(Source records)

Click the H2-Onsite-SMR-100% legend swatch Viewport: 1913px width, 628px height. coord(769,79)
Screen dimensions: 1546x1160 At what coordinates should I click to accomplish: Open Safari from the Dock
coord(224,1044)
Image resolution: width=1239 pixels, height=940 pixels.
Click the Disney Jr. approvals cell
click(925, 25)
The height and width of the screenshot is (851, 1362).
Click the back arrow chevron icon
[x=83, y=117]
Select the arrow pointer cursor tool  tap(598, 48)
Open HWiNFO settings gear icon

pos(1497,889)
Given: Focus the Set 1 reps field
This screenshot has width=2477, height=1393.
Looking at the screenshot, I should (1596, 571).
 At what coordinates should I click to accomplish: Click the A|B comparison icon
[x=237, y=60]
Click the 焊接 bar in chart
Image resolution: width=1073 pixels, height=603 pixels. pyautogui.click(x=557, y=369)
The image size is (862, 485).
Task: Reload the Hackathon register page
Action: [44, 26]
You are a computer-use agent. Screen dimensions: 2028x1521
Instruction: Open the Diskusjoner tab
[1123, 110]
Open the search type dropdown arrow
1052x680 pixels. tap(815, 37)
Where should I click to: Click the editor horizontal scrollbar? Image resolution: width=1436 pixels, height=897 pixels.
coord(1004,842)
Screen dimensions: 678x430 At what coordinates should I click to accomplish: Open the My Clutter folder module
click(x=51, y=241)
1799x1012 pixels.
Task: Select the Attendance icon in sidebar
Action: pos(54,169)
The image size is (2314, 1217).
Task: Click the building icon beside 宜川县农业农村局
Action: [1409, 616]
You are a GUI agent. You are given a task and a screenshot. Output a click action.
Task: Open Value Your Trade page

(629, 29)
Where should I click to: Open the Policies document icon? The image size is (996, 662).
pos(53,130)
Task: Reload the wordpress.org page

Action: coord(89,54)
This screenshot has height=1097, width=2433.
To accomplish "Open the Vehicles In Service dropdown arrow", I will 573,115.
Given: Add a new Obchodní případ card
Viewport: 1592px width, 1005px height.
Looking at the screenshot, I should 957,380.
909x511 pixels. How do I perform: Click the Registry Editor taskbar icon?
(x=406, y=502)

**TASK OBJECTIVE**
Please return the lines above exactly, from the first one down to the line with "Given: Focus the Set 1 reps field", and stop after that line.

**ANSWER SECTION**
Click the H2-Onsite-SMR-100% legend swatch Viewport: 1913px width, 628px height. coord(769,79)
Screen dimensions: 1546x1160 At what coordinates should I click to accomplish: Open Safari from the Dock
coord(224,1044)
Image resolution: width=1239 pixels, height=940 pixels.
Click the Disney Jr. approvals cell
click(925, 25)
The height and width of the screenshot is (851, 1362).
Click the back arrow chevron icon
[x=83, y=117]
Select the arrow pointer cursor tool  tap(598, 48)
Open HWiNFO settings gear icon

pos(1497,889)
Given: Focus the Set 1 reps field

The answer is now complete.